Cada año solíamos hacer el mismo recorrido vivaracho, desde las bulliciosas colmenas de concreto, hasta las estepas doradas de nuestra juventud. Octubre, cuando el verano ni por asomo destaca en el horizonte. Poco a poco las hojas se estiran y funden en una danza de oro, carmín, y cuernos de latón.

Tan pronto como la veleta del gallo bicéfalo cacarea al quebrar el alba, salíamos de casa para incorporarnos, mi hermano y yo, al recorrido desde Tir na nóg hasta la planicie flégrea; el viaje sobre la senda que los viejos llaman «vida». Nuestro viaje era un ritual que se había transformado en tradición, y la tradición en placer.

A falta de palabras más elocuentes, el término inglés que se aproxima para definirlo sería el del «wanderlust», la pasión del viaje. Pero más que solo el recorrido por sí mismo, se trata de un auténtico solve et coagula espiritual que toma como excusa la panorámica franja de azabache que guía los pies y acoge espantapájaros tras la emoción del antaño melancólico.

Nos olvidamos del clínico frío, de la esterilidad blanca y del infeccioso dolor.

En el despoblado nacen áureas briznas de cereal que cubren una porción considerable de tierra, los molinos extienden sus aspas cual brazos soberbios, incitando al quijote soñador una carga de alabarda. La expectativa nos embriagaba, pues queríamos llegar al arribo de la noche cuando miles de cirios iluminan el Mictlán de flores secas. Faroles que se contonean al ritmo de los graznidos que emiten los zanates.

El viaje resultaba ser muy especial, pues está lleno de emociones entremezcladas: el paisaje rústico lleno de atractivos caducifolios, los acordes de acompañamiento por el formidable Soule que inspiran y guían con el viento. Aferrados a la libertad con garras de Goya, volando con las alas de Doré, pisadas sosegadas que saborean el petricor del suelo. La lluvia tintinea en el suelo virgen.

Las únicas interrupciones en nuestro éxodo eran los restaurantes familiares que sirven crótalos asados y vinos en barrica de arce. De la belladona saboreábamos la exquisita semilla, y del estramonio bebíamos la leche. En la tarde era el silencio, las pisadas que se sugieren intimas entre hojarasca, y las estrellas que comienzan a brillar como fuegos paganos. Antes de dormir le leía unas máximas extraídas de Paracelso, después las del Count du Lac-Peyran y le invitaba una reflexión que ni Rodin podría esculpir.

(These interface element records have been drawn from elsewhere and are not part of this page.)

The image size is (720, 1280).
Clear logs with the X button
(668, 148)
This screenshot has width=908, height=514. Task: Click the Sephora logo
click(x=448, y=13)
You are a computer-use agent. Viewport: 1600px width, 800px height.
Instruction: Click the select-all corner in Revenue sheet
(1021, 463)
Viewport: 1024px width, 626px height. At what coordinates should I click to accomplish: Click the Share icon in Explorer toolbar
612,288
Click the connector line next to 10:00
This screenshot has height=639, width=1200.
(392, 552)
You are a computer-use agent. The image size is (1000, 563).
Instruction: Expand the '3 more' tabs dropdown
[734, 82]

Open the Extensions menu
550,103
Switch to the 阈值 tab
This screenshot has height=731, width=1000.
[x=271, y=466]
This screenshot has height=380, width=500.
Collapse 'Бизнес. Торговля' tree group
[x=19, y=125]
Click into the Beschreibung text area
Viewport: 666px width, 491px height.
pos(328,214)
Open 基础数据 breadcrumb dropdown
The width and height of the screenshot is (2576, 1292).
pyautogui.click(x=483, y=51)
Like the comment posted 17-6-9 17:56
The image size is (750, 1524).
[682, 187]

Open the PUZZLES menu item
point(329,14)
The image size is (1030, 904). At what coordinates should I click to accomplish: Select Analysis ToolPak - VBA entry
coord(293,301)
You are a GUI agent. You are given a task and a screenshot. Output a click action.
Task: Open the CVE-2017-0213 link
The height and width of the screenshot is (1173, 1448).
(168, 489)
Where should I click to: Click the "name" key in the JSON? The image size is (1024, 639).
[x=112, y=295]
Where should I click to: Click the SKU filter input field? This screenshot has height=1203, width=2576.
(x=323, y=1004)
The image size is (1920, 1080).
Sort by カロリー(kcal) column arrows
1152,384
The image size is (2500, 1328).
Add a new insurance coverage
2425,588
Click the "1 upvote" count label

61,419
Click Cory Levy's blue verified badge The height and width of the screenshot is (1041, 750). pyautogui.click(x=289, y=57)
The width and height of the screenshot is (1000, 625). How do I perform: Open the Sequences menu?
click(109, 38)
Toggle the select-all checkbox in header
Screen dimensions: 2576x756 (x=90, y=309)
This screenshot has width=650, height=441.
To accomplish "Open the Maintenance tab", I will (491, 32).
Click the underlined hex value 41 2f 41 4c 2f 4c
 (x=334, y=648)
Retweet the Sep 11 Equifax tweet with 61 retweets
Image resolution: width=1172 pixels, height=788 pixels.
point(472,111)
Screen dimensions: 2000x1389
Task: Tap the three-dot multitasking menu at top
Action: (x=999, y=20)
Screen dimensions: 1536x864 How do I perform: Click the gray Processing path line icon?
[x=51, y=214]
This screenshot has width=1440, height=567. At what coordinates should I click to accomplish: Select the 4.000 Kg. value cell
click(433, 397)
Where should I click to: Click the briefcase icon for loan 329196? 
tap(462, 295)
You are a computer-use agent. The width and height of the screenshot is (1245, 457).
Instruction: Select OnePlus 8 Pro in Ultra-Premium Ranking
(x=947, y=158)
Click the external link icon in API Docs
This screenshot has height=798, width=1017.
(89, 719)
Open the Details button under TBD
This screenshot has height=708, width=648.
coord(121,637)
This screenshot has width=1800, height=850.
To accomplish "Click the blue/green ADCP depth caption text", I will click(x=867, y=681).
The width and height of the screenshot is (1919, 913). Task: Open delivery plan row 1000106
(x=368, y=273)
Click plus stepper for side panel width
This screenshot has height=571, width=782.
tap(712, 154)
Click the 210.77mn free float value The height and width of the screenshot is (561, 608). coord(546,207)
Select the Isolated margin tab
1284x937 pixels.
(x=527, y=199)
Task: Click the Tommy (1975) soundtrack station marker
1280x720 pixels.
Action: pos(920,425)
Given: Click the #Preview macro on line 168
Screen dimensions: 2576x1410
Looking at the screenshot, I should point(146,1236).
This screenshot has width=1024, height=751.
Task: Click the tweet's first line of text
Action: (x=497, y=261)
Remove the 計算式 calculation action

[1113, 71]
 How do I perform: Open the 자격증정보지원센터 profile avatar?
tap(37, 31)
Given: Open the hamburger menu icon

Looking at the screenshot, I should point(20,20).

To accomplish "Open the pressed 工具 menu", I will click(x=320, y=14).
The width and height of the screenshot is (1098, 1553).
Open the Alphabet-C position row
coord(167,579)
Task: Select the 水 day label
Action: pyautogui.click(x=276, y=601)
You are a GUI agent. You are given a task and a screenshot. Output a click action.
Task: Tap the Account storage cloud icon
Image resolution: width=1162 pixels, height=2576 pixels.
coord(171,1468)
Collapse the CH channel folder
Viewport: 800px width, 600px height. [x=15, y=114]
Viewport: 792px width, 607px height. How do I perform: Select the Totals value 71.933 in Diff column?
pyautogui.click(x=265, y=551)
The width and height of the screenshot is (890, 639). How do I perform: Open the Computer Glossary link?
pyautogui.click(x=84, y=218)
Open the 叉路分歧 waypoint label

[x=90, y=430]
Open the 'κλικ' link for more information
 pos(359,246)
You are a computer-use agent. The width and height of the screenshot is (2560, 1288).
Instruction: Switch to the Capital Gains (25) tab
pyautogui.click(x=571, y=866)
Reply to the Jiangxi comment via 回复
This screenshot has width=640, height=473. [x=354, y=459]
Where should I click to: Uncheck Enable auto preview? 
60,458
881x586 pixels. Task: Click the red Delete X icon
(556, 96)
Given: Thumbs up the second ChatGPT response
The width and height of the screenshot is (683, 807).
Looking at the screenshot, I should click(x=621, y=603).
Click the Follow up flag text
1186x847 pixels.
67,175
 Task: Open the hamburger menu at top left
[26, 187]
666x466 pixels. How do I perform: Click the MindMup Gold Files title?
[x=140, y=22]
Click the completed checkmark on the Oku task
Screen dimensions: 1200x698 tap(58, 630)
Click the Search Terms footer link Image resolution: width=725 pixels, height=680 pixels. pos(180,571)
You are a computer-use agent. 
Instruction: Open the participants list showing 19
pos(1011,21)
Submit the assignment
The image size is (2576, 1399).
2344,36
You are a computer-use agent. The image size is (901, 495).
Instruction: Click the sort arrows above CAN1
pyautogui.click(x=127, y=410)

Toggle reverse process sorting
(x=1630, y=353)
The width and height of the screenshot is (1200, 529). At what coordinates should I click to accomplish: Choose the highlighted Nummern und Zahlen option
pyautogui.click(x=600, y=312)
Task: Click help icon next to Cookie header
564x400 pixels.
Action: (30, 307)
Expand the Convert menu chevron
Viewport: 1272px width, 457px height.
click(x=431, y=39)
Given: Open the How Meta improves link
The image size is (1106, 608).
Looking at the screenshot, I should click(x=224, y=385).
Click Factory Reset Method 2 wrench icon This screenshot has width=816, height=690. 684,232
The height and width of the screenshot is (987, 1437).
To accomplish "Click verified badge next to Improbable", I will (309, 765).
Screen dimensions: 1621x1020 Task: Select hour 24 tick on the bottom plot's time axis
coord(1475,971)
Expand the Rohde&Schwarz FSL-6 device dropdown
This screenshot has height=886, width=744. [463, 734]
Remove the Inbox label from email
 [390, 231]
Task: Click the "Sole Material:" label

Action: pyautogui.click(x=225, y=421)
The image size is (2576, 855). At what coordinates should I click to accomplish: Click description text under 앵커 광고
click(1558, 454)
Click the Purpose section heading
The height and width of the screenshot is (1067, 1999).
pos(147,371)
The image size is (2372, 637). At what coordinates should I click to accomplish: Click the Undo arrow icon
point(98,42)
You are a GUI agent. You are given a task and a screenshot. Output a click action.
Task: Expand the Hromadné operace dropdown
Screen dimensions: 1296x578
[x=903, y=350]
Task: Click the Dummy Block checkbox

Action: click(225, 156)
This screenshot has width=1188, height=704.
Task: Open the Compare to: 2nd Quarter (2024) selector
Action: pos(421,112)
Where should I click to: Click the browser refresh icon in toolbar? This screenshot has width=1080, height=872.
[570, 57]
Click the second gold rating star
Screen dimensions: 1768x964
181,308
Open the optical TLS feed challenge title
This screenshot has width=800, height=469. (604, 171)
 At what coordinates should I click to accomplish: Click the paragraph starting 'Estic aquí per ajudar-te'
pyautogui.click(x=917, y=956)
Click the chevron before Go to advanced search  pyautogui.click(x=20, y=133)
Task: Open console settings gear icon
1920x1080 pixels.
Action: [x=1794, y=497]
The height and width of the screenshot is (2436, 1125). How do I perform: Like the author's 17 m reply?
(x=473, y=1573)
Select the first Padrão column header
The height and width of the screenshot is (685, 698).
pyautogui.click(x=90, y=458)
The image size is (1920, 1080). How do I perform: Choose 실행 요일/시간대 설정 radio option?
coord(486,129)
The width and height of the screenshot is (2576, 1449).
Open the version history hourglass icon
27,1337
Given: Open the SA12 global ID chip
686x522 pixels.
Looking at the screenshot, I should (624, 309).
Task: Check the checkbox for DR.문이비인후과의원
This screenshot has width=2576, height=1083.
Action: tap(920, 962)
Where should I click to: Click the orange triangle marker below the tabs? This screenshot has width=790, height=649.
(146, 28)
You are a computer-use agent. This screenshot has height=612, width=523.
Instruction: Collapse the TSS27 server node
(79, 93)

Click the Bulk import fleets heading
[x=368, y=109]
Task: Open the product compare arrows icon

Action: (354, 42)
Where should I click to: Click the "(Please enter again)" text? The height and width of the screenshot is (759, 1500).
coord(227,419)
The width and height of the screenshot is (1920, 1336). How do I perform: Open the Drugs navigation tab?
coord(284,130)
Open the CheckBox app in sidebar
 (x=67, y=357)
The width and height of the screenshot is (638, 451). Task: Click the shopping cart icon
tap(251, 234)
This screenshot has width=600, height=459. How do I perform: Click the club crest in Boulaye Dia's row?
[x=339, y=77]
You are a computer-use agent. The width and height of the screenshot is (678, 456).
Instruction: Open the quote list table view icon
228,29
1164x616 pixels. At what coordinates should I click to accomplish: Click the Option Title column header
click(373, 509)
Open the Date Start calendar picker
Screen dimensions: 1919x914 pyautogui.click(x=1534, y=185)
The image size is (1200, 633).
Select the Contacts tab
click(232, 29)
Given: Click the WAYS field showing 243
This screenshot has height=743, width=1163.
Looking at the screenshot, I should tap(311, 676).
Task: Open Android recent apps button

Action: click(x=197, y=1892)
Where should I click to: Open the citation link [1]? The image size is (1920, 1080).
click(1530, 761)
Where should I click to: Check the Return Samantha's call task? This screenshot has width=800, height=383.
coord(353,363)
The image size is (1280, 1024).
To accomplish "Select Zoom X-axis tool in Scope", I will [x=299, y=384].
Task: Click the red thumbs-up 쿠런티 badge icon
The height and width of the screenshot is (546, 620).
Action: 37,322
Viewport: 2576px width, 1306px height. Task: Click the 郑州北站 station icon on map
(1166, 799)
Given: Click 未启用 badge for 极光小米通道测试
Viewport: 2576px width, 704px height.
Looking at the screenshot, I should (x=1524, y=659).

Una letal opresión en mi pariente fue lo que nos hizo movernos más rápido, —¡Ojalá los dioses del pathos nos lo hubiesen permitido!—evitando a la oscuridad que daba alcance y extendiendo sus amplias alas de cuervo para cubrir la planicie con colgaduras de ensueño fantasmal, entre tejidos de arañas umbrías que densas contrastaban con una luna malsana. Burlona era la sonrisa descarnada que colgaba del cielo.

No se trató de una travesía figurativa, ambos lo sabíamos tanto como lo sabe usted también: tarde o temprano en este mismo viaje su alma será pesada en la balanza plateada, la del engaño y las mentiras.

Por el momento, nuestro viaje personal se vio atacado por el ser implacable que nos atosigaba con un cruel chiste, uno que menciona parca y guadaña. El camino se había estrechado y abrojos crecieron, pero mí hermano quería volver —como último deseo—, a la huerta de huesos que se mira desde la puerta, allí, donde los arboles trinan con otoñal soliloquio, dedicado por completo a manera de un litúrgico réquiem.

Muerto, al igual que las viejas lenguas glagolíticas que moran en asedas páginas resguardadas en la biblioteca de Caelano mientras este les arrulla sobre su pecho. Ahora él es abrazado por losas de mármol, gabletes torcidos y güelfas gibelinas. El pináculo señala al cielo.

Solitario soy guiado por un caminillo de pétalos. El cempasúchil vibrante, amarillo como envidia fundida y un cardumen de regales, trágica como poema de Milton. La franja de onice ahora de apariencia estigio se extiende invitando:

En el campo entre los trigales, donde el sol y la esperanza se ponen para siempre.